When the number of sequences that need to be modeled increases, traditional techniques, such as decision tree analysis and Markov modelling, are unlikely able to represent the complex pathways transparently according to Jin. Individual-level modeling techniques, such as discrete event simulation, allow for such complex pathways to be represented more naturally as they provide more control to the modeler.

Given that clinical care is getting increasingly personalized, it does seem logical modelling methods do so as well. But that these more advanced techniques simulate individuals and provide more flexibility, does not mean they require patient-level data. Jin pointed out that discrete event simulation models, for example, can be populated based on aggregated data from published literature.


More Data, Additional Assumptions or Smart Alternatives?
To account for all downstream consequences in a piecewise comparison, or when modelling sequences, substantial evidence is required. Preferably, this evidence will come from carefully collected data, but that may not always be possible. Al highlighted several assumptions that can be made when modelling sequences of treatments: 1) treatment effects are stable over lines, 2) treatment effects may depend on the line of treatment, but not on the type(s) of previous treatment, and, 3) treatment effects decrease over treatment lines.
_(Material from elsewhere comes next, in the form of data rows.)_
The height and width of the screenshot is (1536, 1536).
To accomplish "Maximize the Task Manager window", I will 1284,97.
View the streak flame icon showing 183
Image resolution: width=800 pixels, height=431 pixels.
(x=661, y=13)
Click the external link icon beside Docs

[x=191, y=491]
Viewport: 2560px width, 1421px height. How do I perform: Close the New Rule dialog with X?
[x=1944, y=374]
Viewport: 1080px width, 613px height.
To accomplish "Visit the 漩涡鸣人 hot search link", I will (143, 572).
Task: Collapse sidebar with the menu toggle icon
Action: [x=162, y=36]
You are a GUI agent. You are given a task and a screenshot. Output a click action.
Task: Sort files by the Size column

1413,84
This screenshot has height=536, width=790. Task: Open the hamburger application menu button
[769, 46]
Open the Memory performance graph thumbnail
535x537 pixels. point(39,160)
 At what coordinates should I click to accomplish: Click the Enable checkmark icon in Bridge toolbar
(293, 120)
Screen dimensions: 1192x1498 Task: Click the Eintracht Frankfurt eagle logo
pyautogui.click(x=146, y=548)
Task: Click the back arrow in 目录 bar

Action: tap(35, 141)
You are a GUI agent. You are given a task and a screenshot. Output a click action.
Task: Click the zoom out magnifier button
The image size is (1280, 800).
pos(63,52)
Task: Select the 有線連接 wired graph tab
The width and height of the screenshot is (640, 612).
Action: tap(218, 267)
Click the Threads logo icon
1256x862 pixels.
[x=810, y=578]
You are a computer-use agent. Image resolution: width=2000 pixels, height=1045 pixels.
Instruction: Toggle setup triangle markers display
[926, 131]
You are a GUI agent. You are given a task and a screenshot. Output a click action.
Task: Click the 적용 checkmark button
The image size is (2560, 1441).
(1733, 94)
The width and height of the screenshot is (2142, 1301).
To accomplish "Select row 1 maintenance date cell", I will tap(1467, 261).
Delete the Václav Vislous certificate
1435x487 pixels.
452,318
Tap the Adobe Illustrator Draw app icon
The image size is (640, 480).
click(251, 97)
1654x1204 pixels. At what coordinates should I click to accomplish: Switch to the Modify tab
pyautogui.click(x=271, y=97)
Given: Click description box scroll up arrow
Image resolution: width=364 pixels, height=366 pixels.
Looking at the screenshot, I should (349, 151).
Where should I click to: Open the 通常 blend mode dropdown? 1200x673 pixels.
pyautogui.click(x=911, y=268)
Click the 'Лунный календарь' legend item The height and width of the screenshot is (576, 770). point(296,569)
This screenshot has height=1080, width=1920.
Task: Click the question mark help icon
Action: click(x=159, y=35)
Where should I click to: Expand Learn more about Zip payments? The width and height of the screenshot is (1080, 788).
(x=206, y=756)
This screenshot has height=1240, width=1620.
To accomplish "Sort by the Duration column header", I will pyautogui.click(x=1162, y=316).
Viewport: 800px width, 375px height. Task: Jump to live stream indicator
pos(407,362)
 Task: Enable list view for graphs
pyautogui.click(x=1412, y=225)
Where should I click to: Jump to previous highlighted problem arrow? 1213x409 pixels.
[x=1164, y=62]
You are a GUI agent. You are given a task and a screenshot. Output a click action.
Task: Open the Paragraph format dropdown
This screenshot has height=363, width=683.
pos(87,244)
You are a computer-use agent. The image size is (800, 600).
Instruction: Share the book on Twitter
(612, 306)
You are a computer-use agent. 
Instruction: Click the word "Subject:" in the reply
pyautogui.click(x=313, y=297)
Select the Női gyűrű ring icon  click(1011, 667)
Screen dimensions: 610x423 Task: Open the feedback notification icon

Although such assumptions evidently need to be made in some cases, it is even more evident that they will not be representative of the true underlying effects.

But are there alternatives? James Robins, MD, Harvard T.H. Chan School of Public Health, Boston, MA, USA, shared a study in which the “no direct effect” assumption was used to optimize the cost-effectiveness of CD4 testing for HIV treatment in African countries. This approach is based on the assumption that a test has no effect on outcomes other than through the choice of treatment based on the test result. Professor Robins applied time-specific inverse probability weights to estimate the health and economic outcomes for different test intervals based on a randomized trial of a 12-week testing interval. By taking this novel approach, the need for trials for each test interval was circumvented and an interval of 48 weeks was found to be optimal.


Observational Data to the Rescue?
If there is no data from randomized studies available, observational data can inform health economic analyses. Al highlighted several considerations regarding the use and availability of such real-world datasets. There are now well-established methods for causal inference based on observational data, such as propensity-scores based methods. More specifically regarding the use of real-world data for treatment sequencing, g-methods have recently gained more attention, which are better suited to account for the time-varying aspect of sequential modelling.

Regardless of the specific methods used, data of sufficient quantity and quality is required. To illustrate that this may be challenging, Al presented information on the Castration-Resistant Prostate Cancer Registry (CAPRI). Even though 2000 patients started first-line treatment, sample size decreased substantially in subsequent lines, with only 500 patients receiving third-line treatment. Furthermore, although clinical registries often include fields on important prognostic factors, missing data of up to 50% is very common, which further reduces the amount of information available.

Ready, Set, Go!
It is evident that the concept of treatment sequencing challenges our traditional approaches towards health economic analyses. However, with an increasing amount of high-quality observational data becoming available, better understanding of causal inference based on such data, and rapidly building experience in using individual-level modelling methods, all pieces of the puzzle are coming together to appropriately represent the complex dynamics of today’s clinical pathways.